Das Schema gibt folgenden Automatismus vor:
- Prüfung formaler und äußerlicher Kriterien
dann
- inhaltlicher Negativkatalog (de facto Frage der Federführung)
dann
- inhaltlicher Positivkatalog.
Dies ergibt sich u.a. aus den jeweils rechts bei den "Kriterienaufzählungen" angesiedelten gestrichelten Pfeilen, die unmittelbar und ohne Vernetzung zum Feld "Kassation" laufen.
Logische Folge: Veto gegen das Schema
2. Das Schema von Max Plassmann lässt nur bedingt eine Abwägung zu.
Die Erläuterungen zu den formalen und äußerlichen Kriterien sind überschreiben mit: "Eine Akte ist nicht archivwürdig, wenn:". Dies bietet bei Zutreffen der Kriterien keinen Spielraum für Abwägungen.
Logische Folge: Veto gegen das Schema
3. Logikfragen
3.1 Identische Kopien
Der Begriff "Akte" ist aus dem lat. "agere" abgeleitet; alleine deswegen kann ich es mir kaum vorstellen, dass identische Kopien ganzer Akten existieren, (marginale) Unterscheide, die aber dennoch gelegentlich bedeutsam sind, sind vorauszusetzen.
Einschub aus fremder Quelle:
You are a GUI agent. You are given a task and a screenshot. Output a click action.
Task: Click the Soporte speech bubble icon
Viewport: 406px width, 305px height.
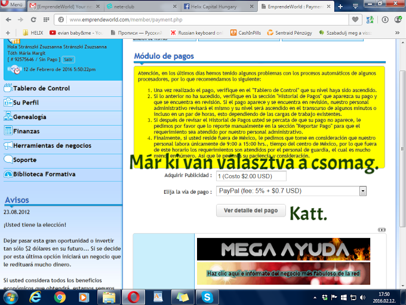(x=8, y=160)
Ein Beispiel für Fotokopien ganzer Akten können Beweisermittlungsunterlagen bei Prozessen sein. In derartigen Fällen würde ich natürlich auch Wert darauf legen, dass der Umfang durch Ausdünnung kopierter Teile reduziert wird. Verlässt man sich blind darauf, dass die Kopiervorlagen archiviert werden? Recherchiert man hinterher? Wieviel Aufwand steckt man hinein? Lässt man die Marginalien der Ermittler wie z.B. Unterstreichungen, Verweise etc., die aus anderem Entstehungszusammenhang kommen und die in den Kopiervorlagen nicht enthalten sein dürften, außen vor? Finde ich jedoch in einer Rundschreibenserie den Entwurf und mehrere Überdrucke des Stückes, so bewahre ich den Entwurf und den am besten erhaltenen Überdruck auf. (Ich verwahre mich aber zum wiederholten Male dagegen, dass der Erhaltungszustand einer Akte zum Bewertungskriterium erhoben wird.)
3.2 Materialsammlungen
Diese dienen eigentlich zur Entscheidungsfindung, werden häufig aber in der archivischen Bewertung vernichtet. Ist dann die Entscheidungsfindung noch nachvollziehbar? Hat es in der Kollegenschaft Versuche gegeben, eine Materialsammlung retrospektiv zusammenzustellen? Welcher Rechercheaufwand war erforderlich und wie war das Ergebnis?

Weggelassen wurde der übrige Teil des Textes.